13 April 2011

Little Love Stories

In my Fiction Writing class we've been talking about short-short stories, otherwise known as flash-fiction or whatever.  Basically, it's a really short story.  No big deal, right?  Well, actually, for story-tellers, it can be a challenge to tell an entire story in less than a thousand words!!!  So, here's a couple of little love stories.  The first one was inspired by words from Parke Cottrell and a game called Buzz Words.  

Little Love Story #1:
On the oncology floor of the hospital, the sterile surfaces were disguised with plastic grapes and fake flowers.  The kids would pull off the leaves and write love notes to each other. 
On more than one occasion, these secret communiqués had fallen into the wrong hands, causing nurses to loose entire nights of sleep to bouts of weeping.
There was a file box behind the desk at the nurse’s station jammed with memorabilia; things the children had left behind when they moved on.  Photographs, colored-in pictures, tiny caps for bald heads.  The nurses tried not to open it too often.
On Thursday, poor emaciated Johnny succumbed.  They removed a green scrap from his clutching, lifeless hand.  "I love you," was all it said.  Sister Lilac burst into tears.  Only a week ago, she had retrieved a similar artifact from the cold grip of little Estelle.  "I love you too," was the simple message inscribed in Johnny’s enfeebled script on the artificial foliage.
Little Love Story #2:
“You know I would give my life for you,” Jimmy told her on a regular basis.  “Clearly not,” said Maggie, as the screen door slammed behind him yet again.  “Dying for someone and living for them are two very different things,” she always told the cuckoo clock in the hall.  When Maggie heard that old Jimmy’s been run down by a drunken driver outside a bar in Reno, she sighed and shrugged.  “At least I know he finally did something for me.”
Little Love Story #3:
She had cried all night; she was gone in the morning.

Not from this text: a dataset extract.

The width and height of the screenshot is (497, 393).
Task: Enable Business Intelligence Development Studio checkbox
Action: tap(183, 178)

She’d left only her handkerchief. He hadn’t known what to say to her, though now many options came to him. He held the hankie to his heart and cursed himself for driving her away with his silence. She needed words the way a flower needs water. But he’d never had a green thumb. It was just his way, to let things die. They’d had weeks and weeks of beautiful springtime but summer heat always follows, drying up the lush growth and scorching the ground. This kind of movement was confusing. Just when he’d gotten used to a season, it moved on. The world was always moving on and he was always struggling to catch up.

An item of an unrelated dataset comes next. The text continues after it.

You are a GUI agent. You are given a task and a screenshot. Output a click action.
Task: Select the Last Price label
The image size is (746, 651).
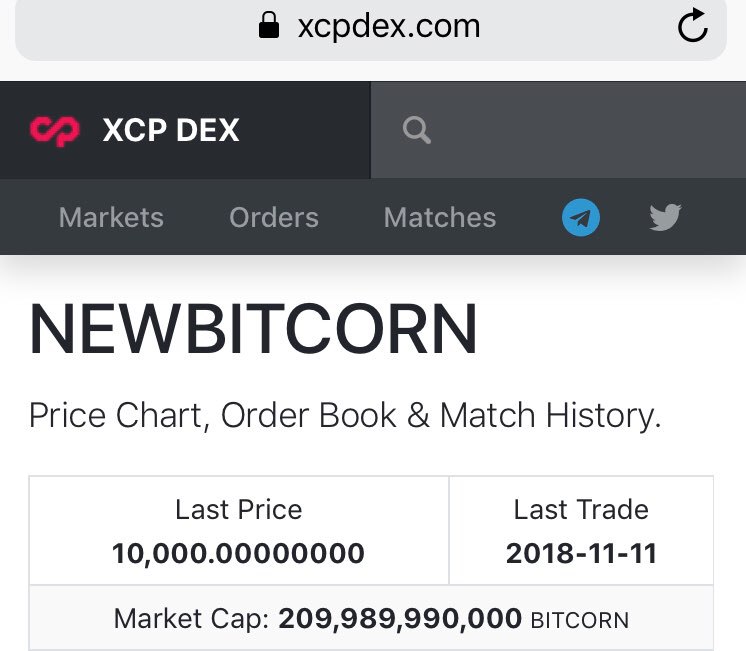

Write her a letter, said a tiny voice.
It’s too late, he said in response. But the paper was there and a pen on the desk in the kitchen. He opened toe drawer and found a single stamp among the litter of bills and papers.

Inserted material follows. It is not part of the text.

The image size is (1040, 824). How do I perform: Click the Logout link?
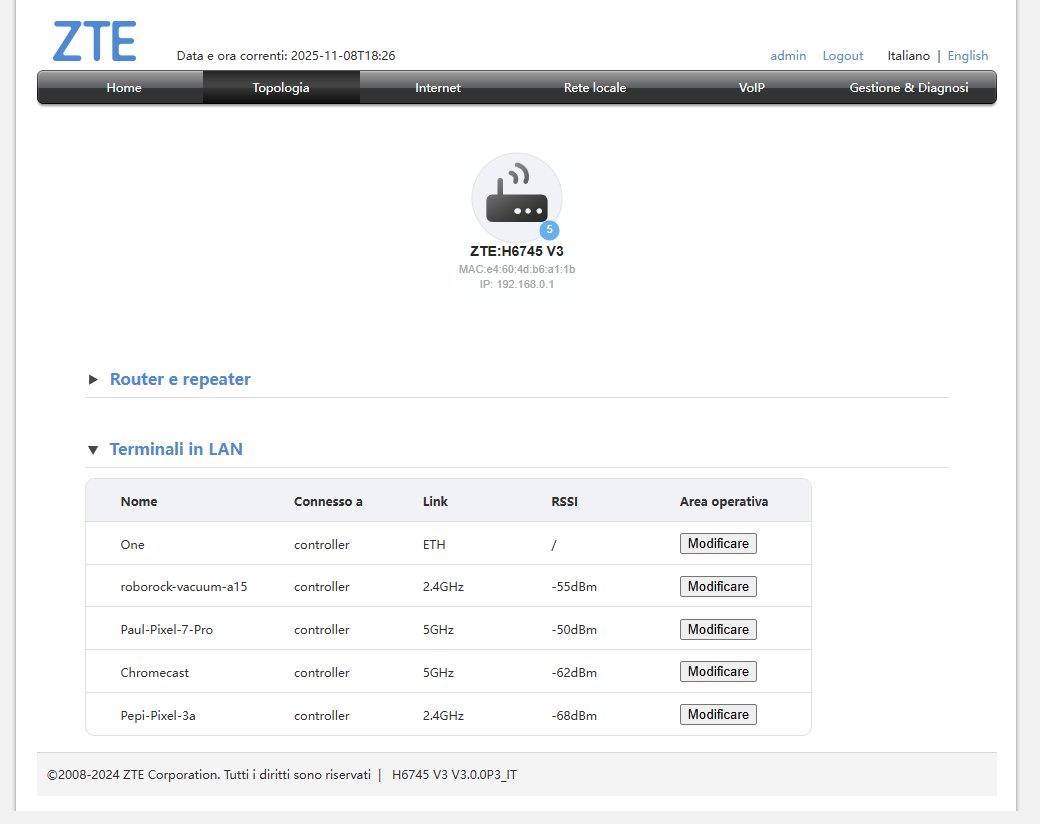pyautogui.click(x=843, y=56)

“She’ll never get it,” he said aloud. He wanted her there, with him. Tangible. To trust his words to go out into the wide world and, somehow, to find their way to her seemed a leap of faith impossible for him to make. But it was the only way for him to tell her what she desperately needed to hear and what, he now realized, he desperately needed to say.
There you go!!!  All that story goodness in less than 500 words!